How do I read a directory as a file in Unix?

How do I read a directory as a file in Unix? - unix

I understand that a directory is just a file in unix that contains the inode numbers and names of the files within. How do I take a look at this? I can't use cat or less on a directory, and opening it in vi just shows me a listing of the files...no inode numbers.
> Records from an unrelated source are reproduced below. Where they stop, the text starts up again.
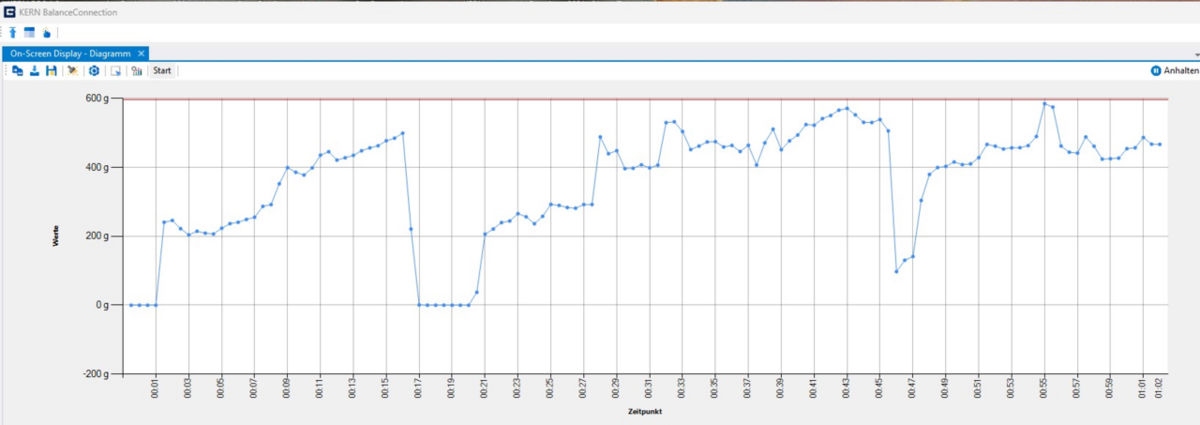Click the download-to-tray export icon
The height and width of the screenshot is (425, 1200).
pyautogui.click(x=34, y=71)
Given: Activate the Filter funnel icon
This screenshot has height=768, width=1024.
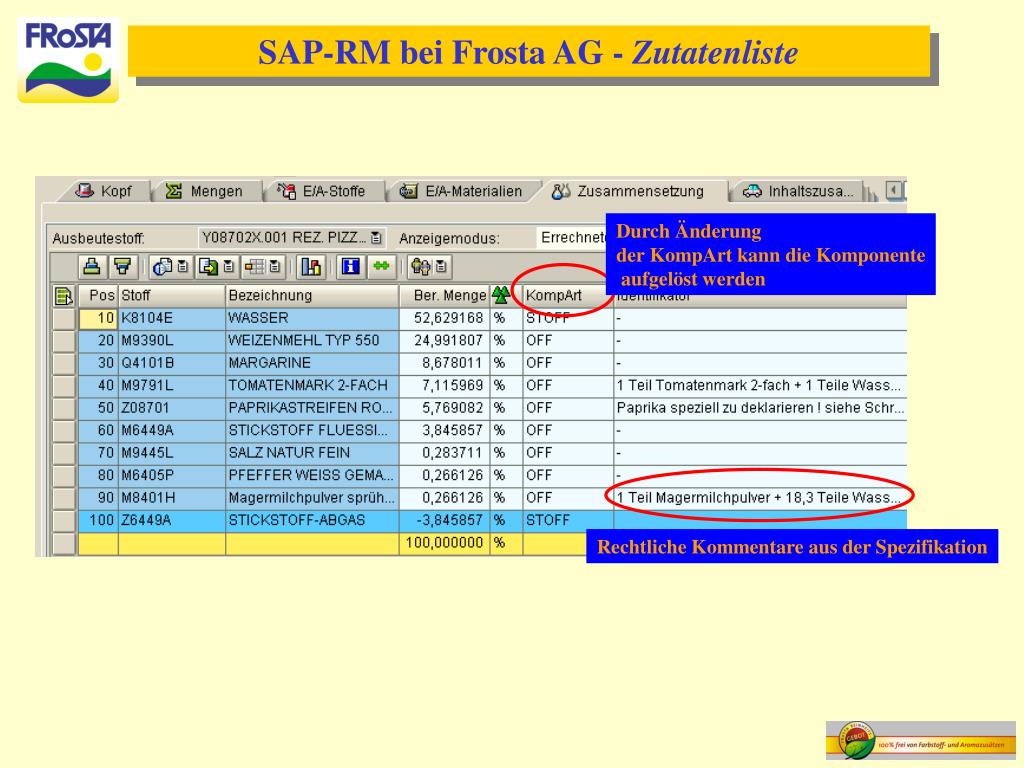Looking at the screenshot, I should click(x=121, y=268).
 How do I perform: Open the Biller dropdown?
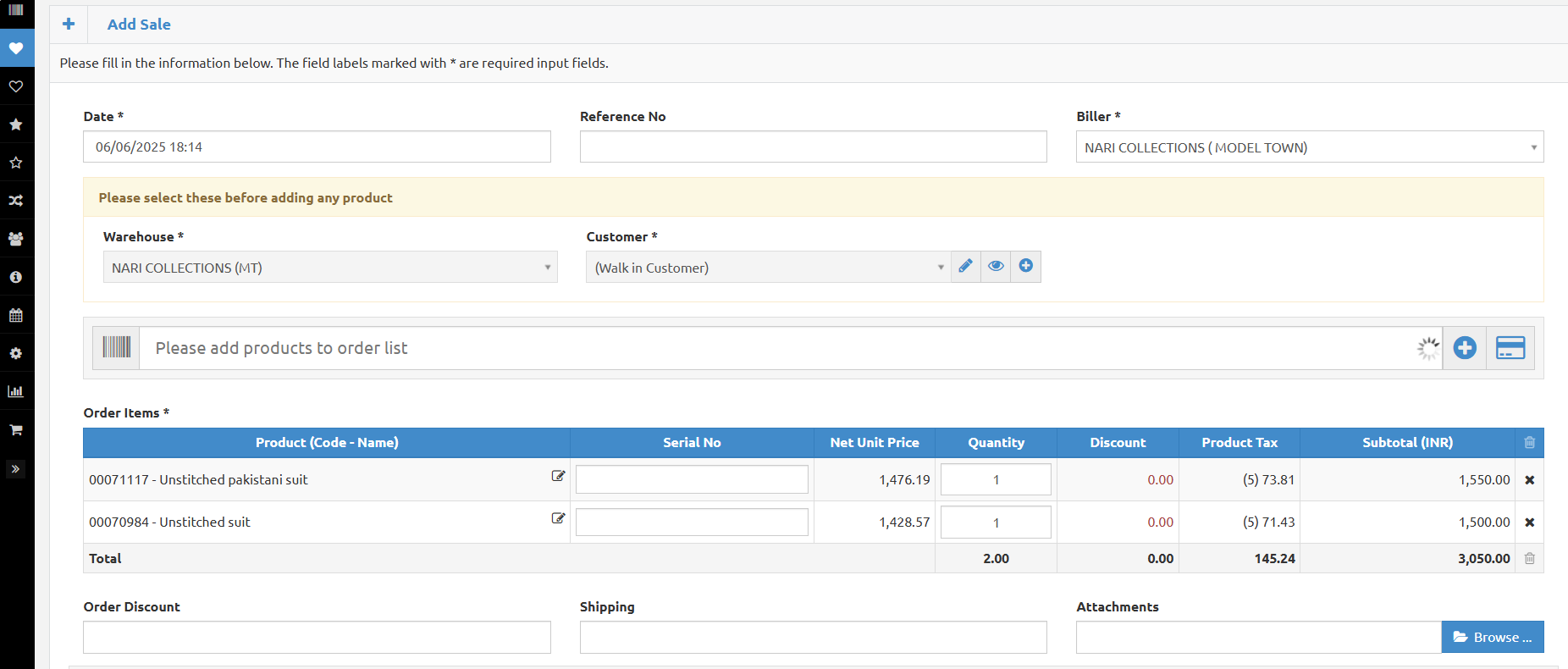click(x=1309, y=147)
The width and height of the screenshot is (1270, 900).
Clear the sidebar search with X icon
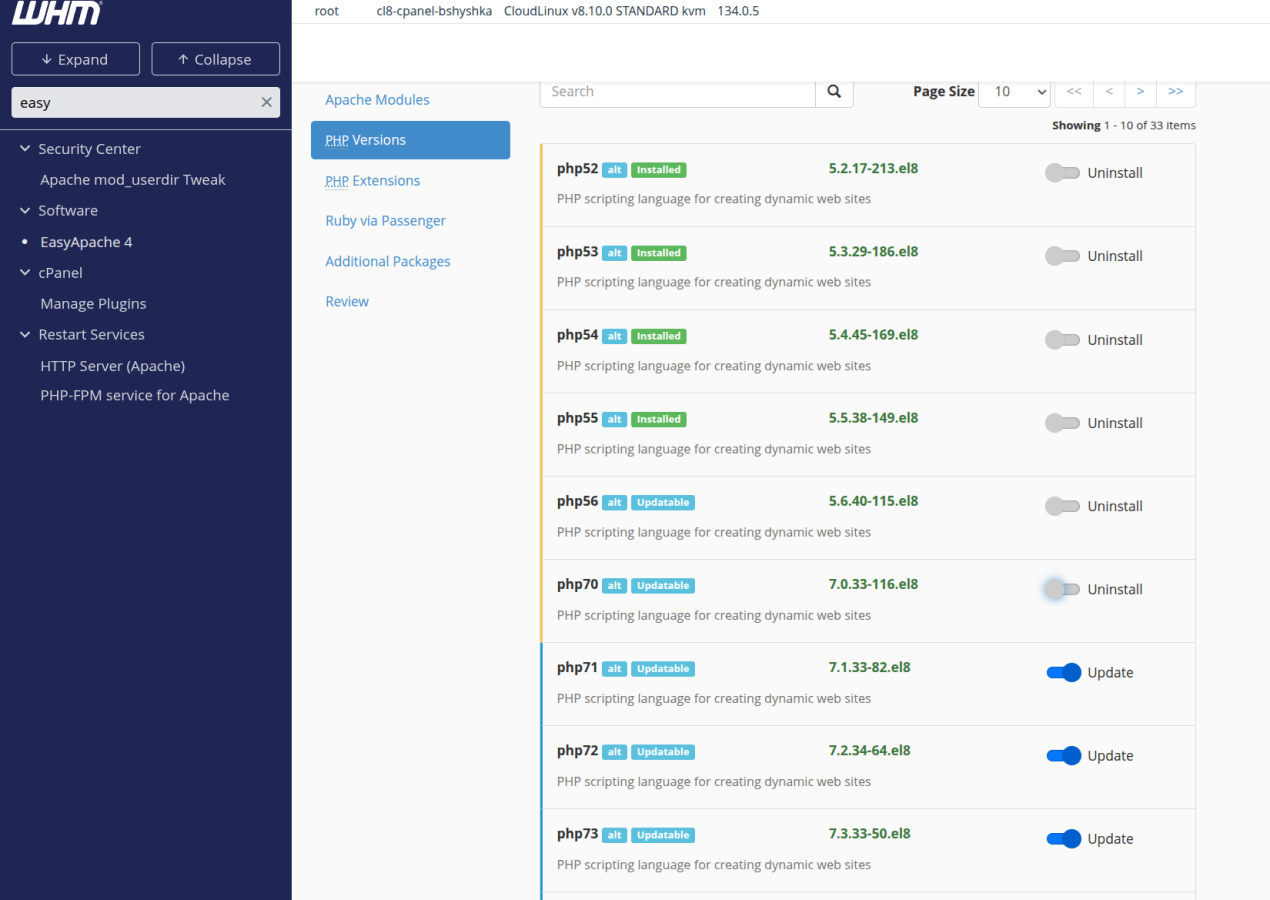point(266,102)
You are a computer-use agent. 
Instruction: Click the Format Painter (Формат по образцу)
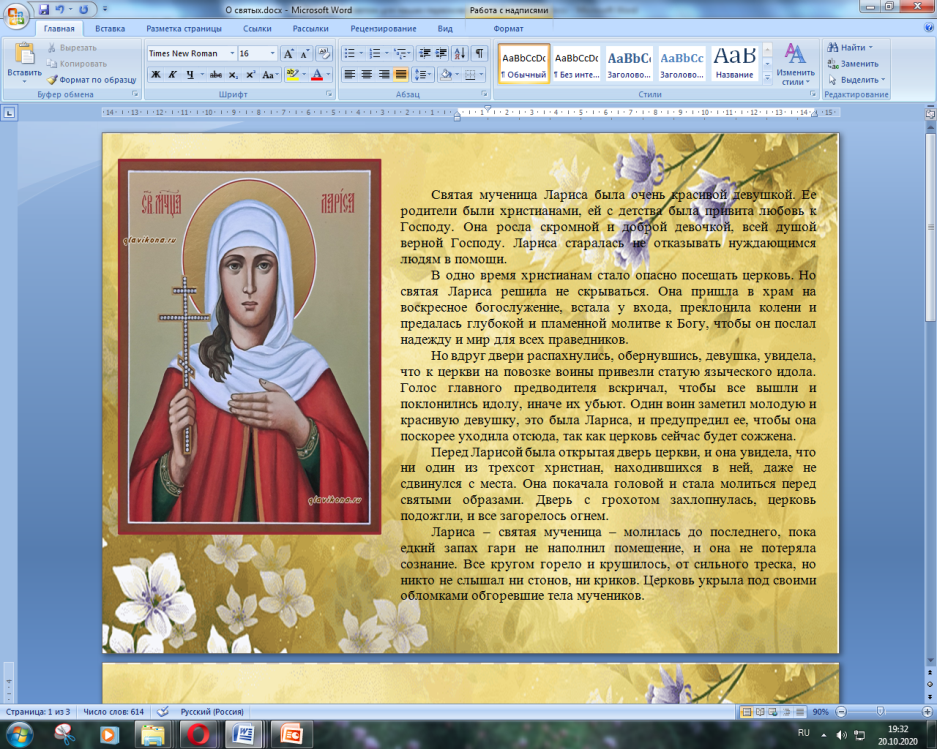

Since this is a programming question (it is a programming question, isn't it?), you should check out the opendir, readdir and closedir functions. These are part of the Single UNIX Spec.
#include <sys/types.h>
#include <dirent.h>
DIR *opendir (const char *dirname);
struct dirent *readdir(DIR *dirp);
int closedir(DIR *dirp);
The dirent.h file should have the structure you need, containing at least:
char d_name[] name of entry
ino_t d_ino file serial number
See here for the readdir manpage - it contains links to the others.
Keep in mind that the amount of information about a file stored in the directory entries for it is minimal. The inode itself contains the stuff you get from the stat function, things like times, size, owner, permissions and so on, along with the all-important pointers to the actual file content.

In the old days - Version 7, System III, early System V - you could indeed open a directory and read the contents into memory, especially for the old Unix file system with 2-byte inode numbers and a limit of 14 bytes on the file name.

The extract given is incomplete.